Task input
━━━━
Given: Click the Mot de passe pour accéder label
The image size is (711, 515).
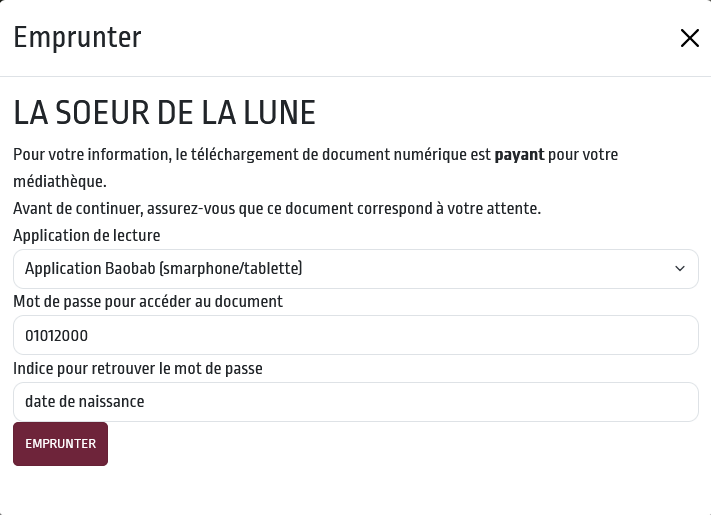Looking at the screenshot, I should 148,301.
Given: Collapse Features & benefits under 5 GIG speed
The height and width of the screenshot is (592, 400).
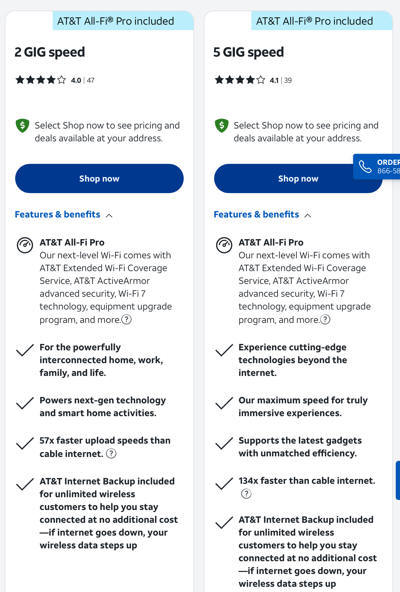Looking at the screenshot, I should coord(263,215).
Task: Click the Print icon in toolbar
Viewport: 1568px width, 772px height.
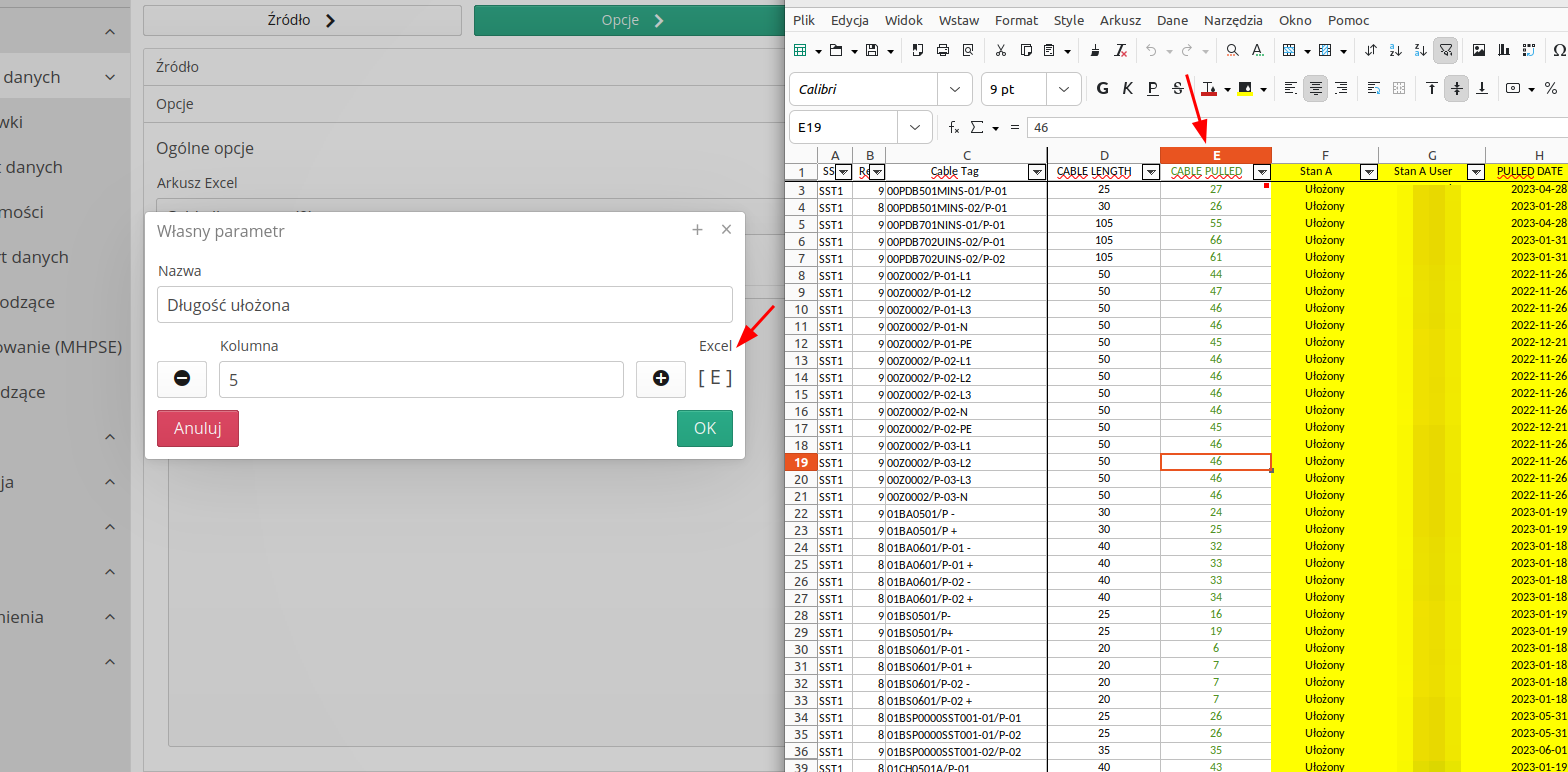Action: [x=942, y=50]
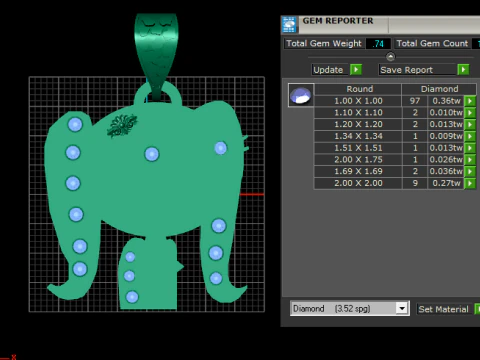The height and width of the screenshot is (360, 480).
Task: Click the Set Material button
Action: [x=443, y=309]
━━━━
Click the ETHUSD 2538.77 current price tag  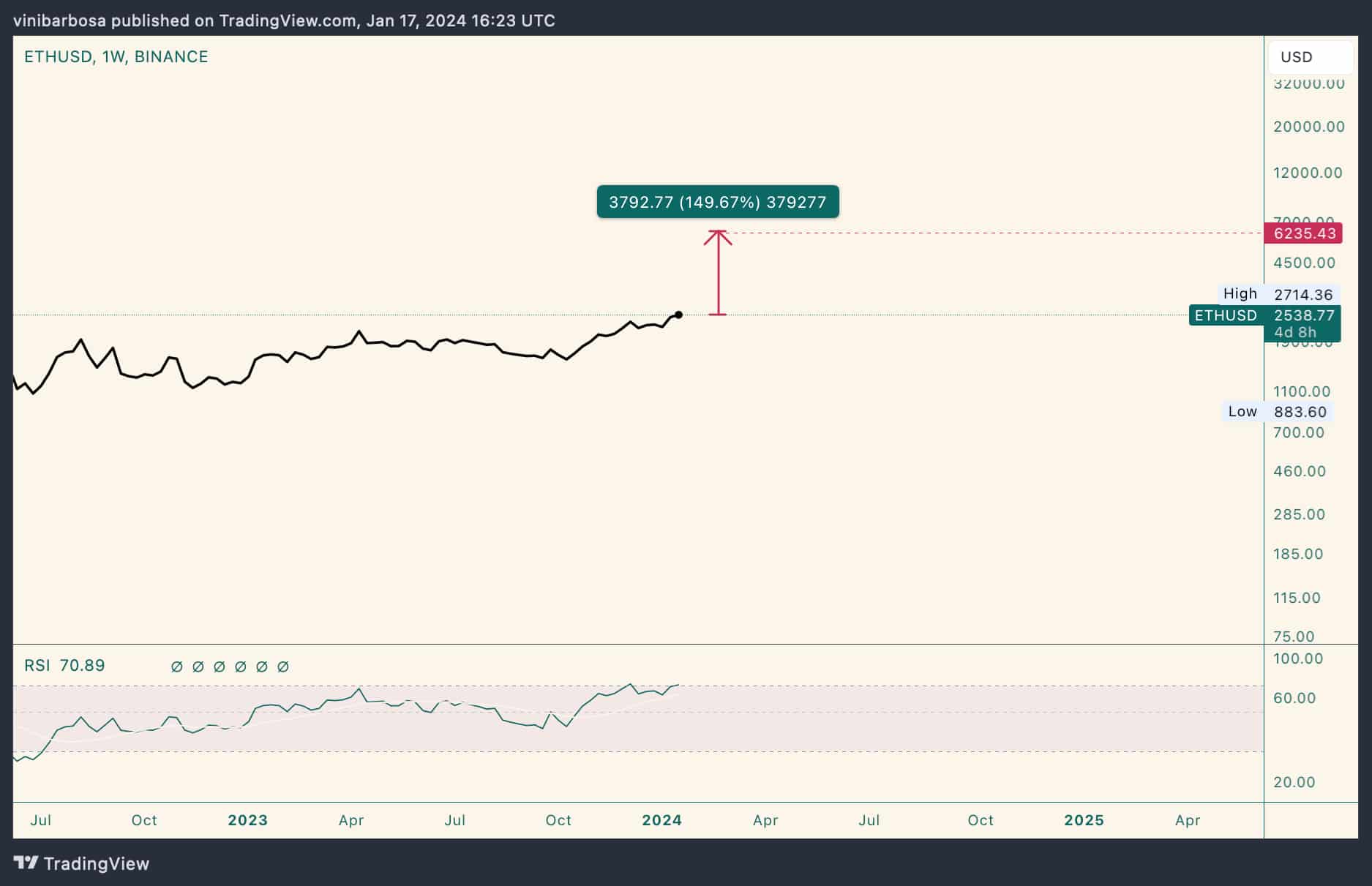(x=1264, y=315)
━━━━
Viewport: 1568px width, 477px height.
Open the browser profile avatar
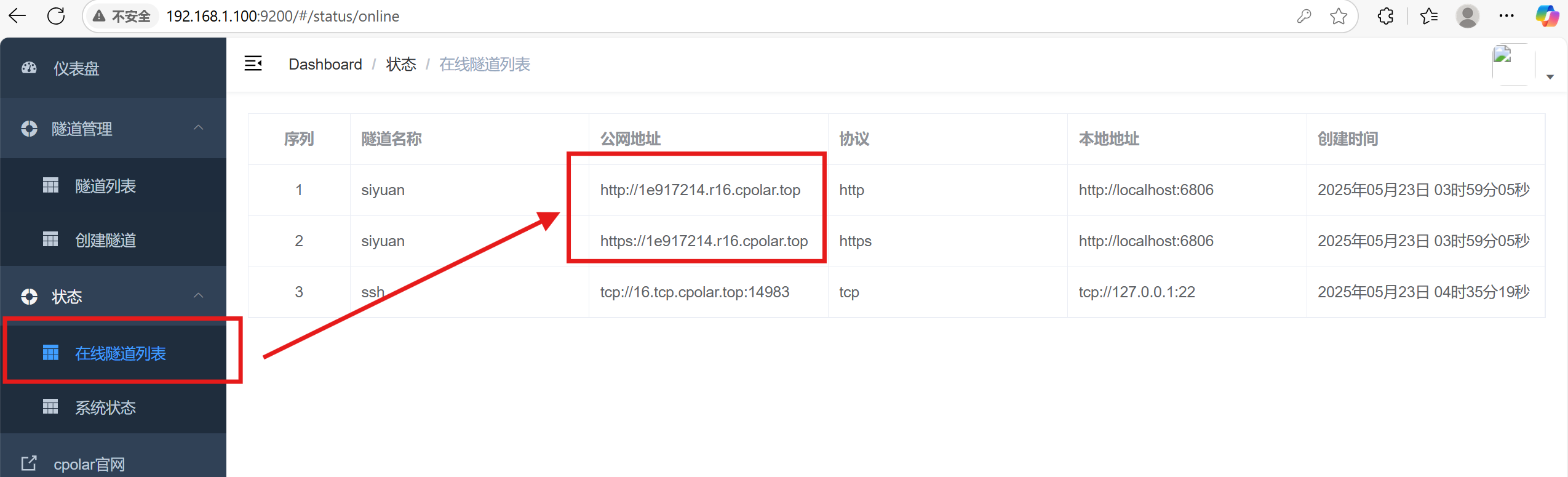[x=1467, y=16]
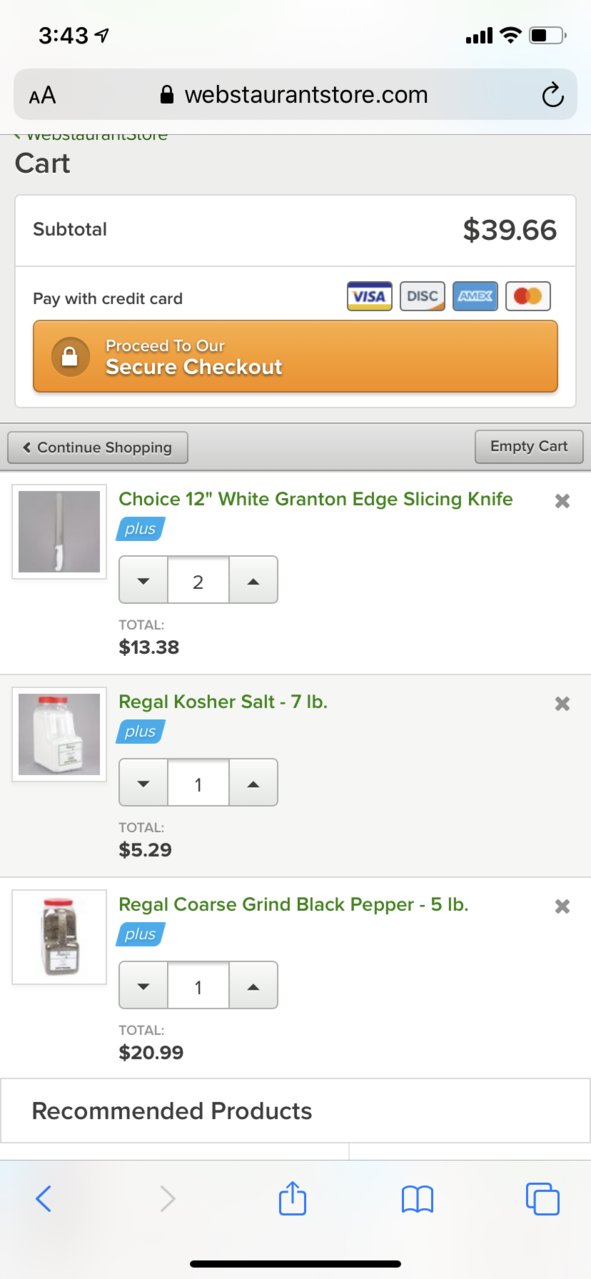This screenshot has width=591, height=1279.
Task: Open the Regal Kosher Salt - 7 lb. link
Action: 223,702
━━━━
Can you reproduce, word for word, the data between the lines holding "Given: Collapse Features" and "Action: [x=443, y=309]", inclusive? Leave the pictures out of your copy.

Expected answer
Given: Collapse Features & benefits under 5 GIG speed
The height and width of the screenshot is (592, 400).
Looking at the screenshot, I should coord(263,215).
Task: Click the Print icon in toolbar
Viewport: 1568px width, 772px height.
Action: [x=942, y=50]
The height and width of the screenshot is (360, 480).
Task: Click the Set Material button
Action: [x=443, y=309]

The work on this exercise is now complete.